Dans le premier article de la présente série, nous avons relevé l’impuissance des chercheurs à dénicher autre chose que les différences de récitation déjà reconnues, par les érudits musulmans, et l’évolution des transcriptions graphiques d’un texte fidèlement mémorisé, dès sa Révélation.
Mais, si la question des bases du Saint Texte se retrouve, ainsi, strictement confinée dans l’ordre de la foi, celle des méthodes d’interprétation reste beaucoup plus ouverte…
En deçà des divergences doctrinales, Chiites et Sunnites sont tous fermement convaincus du caractère divin du Saint Coran (1) et de Son attention à l’évolution de ceux qui Le reçurent, Le reçoivent et Le recevront, jusqu’à la fin des temps.
Pour ce qui est du temps de la Révélation, le jeu des abrogés et abrogeants, les remises en ordre, sous la direction de l’Ange et à intervalles réguliers, du Saint Texte, Son caractère séquentiel l’attestent.
Mais le décès du Prophète (PBL) met fin à ce mode de concordance : achevé, le Message contient, nécessairement du point de vue musulman, tout ce dont l’Humanité a besoin pour affronter, avec succès, les temps eschatologiques. Toute l’Humanité, des pôles à l’Equateur ? Des fins fonds des déserts aux mégapoles de notre siècle hypertechnologique ? Comment traduire l’Immuable, dans le temps et l’espace mouvants ?
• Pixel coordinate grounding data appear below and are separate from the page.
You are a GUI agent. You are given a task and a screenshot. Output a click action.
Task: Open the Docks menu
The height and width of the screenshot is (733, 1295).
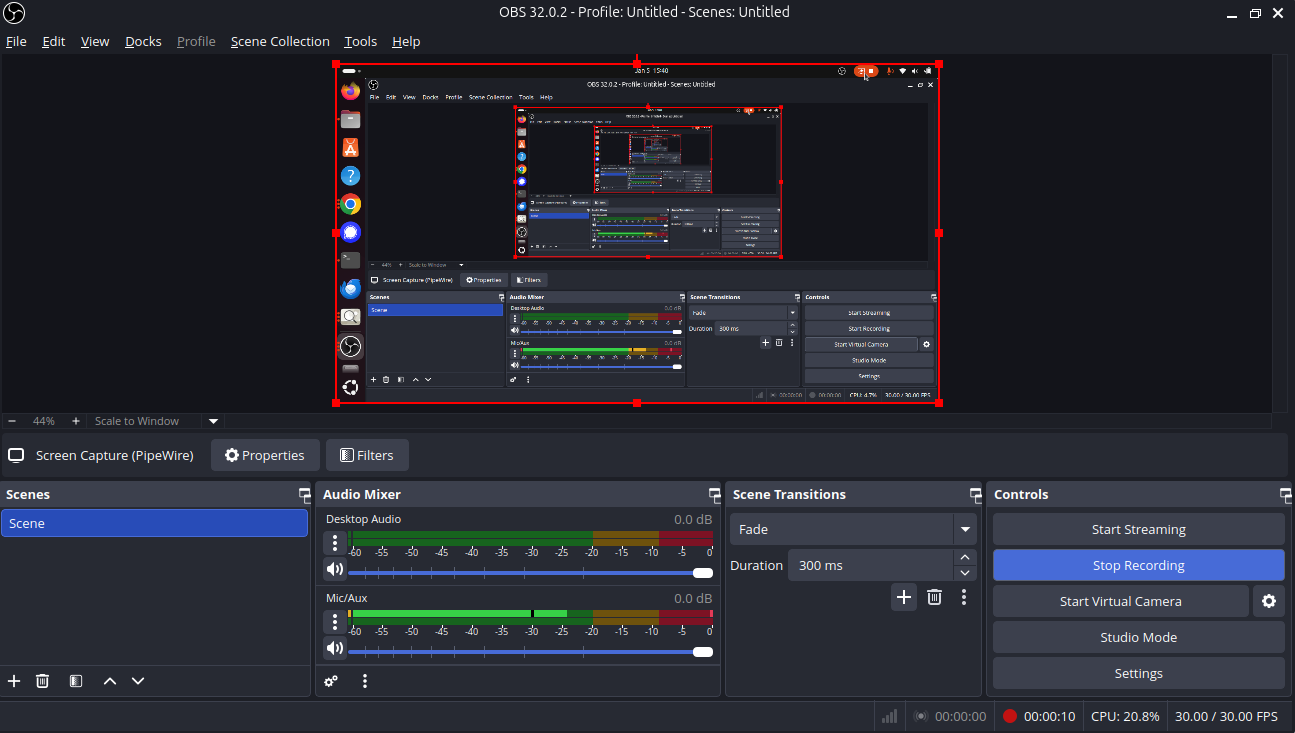(143, 41)
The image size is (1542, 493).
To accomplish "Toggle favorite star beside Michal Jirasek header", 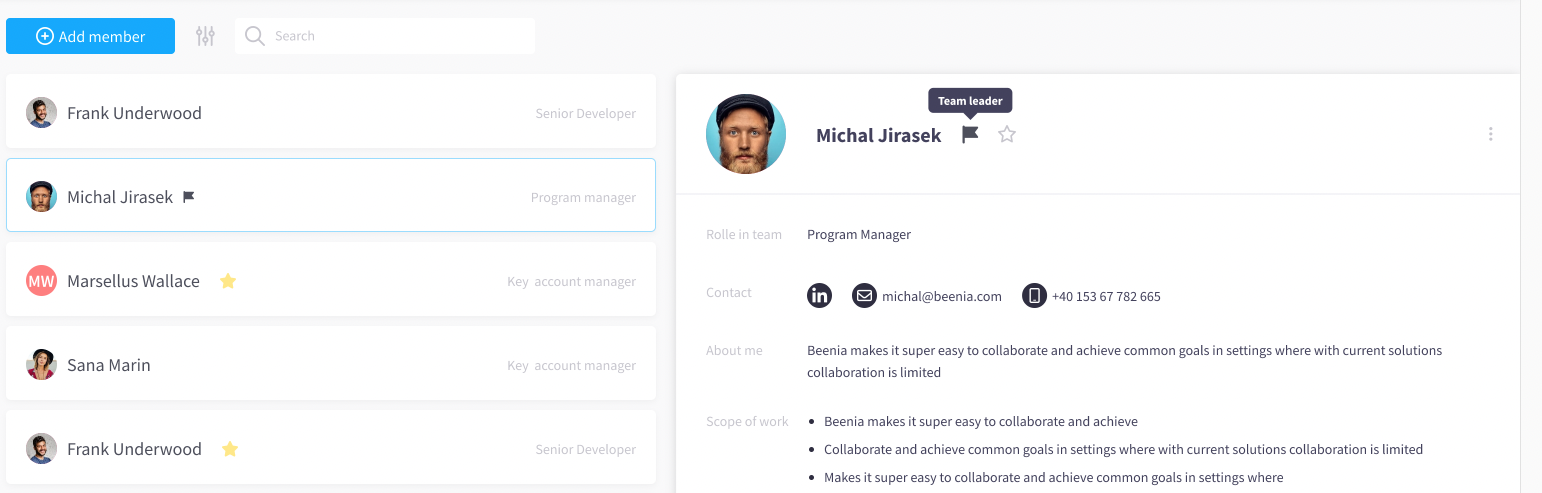I will click(x=1007, y=134).
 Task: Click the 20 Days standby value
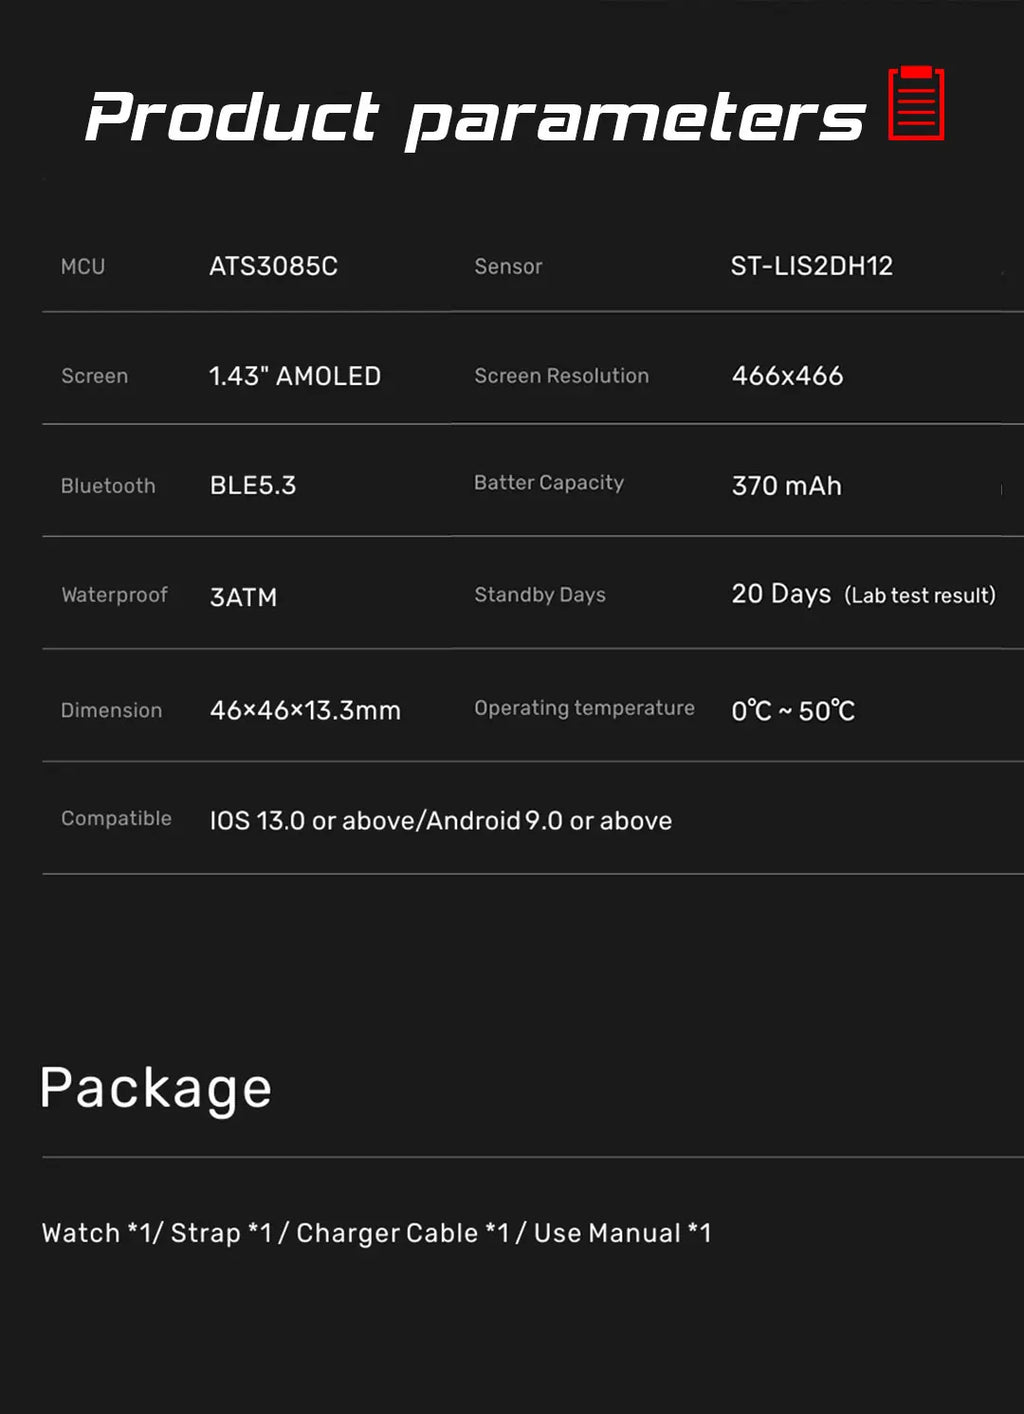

Des questions posées, en leur principe, du vivant même de Mohammed (PBL), comme en témoigne le très célèbre hadith suivant. Le prophète (PBL) envoya Moua’dh bin Jabal, au Yémen, en gouverneur et guide de ses habitants qui venaient fraîchement d’embrasser l’islam. « Comment vas-tu t’y prendre », l’interrogea-t-il avant son départ, « pour résoudre les problèmes qui ne manqueront de surgir ? – Je consulterai le Saint Livre de Dieu.
– Et si la solution ne t’y apparaît pas clairement ? – Je la chercherai dans ce que je connais de tes jugements, tes actes, tes paroles et tes silences. – Et si cela n’y pourvoit pas ? – Alors, je ferai effort [ijtihad] de réflexion personnelle. – C’est bien », conclut le Prophète (PBL).
La seconde question de Mohammed (PBL) relève l’incapacité humaine à pénétrer tous les arcanes de la Parole Divine. Aussi claire soit Celle-ci, son entendement, forcément relatif, dépend de l’oreille et du cœur qui La reçoivent. C’est-à-dire, de l’élévation spirituelle de l’auditeur, de contingences et de contextes. Le Prophète (PBL) avait, de ceux-ci, une intelligence divinement inspirée et c’est cette conviction qui poussa Moua’dh à se référer, spontanément, à la Sunna de son guide spirituel (PBL).
L’immédiateté de cette adhésion est significative du lien organique perçu, par les Compagnons et, à leur suite, tous les musulmans, quelle que soit leur secte, entre le Saint Livre du Non-contingenté et Mohammed (PBL), son contingenté réceptacle sur Terre.
Le Saint Coran ne tombe du ciel n’importe où, n’importe quand : bien loin d’être un « livre sans contexte » comme le répètent à l’envi tant de chercheurs non-musulmans, II est formidablement riche de la vie du Prophète (PBL) qui en est, littéralement, le contexte, ainsi que le souligna ‘Aïcha : « Son comportement, c’était le Coran » (rapporté par Muslim).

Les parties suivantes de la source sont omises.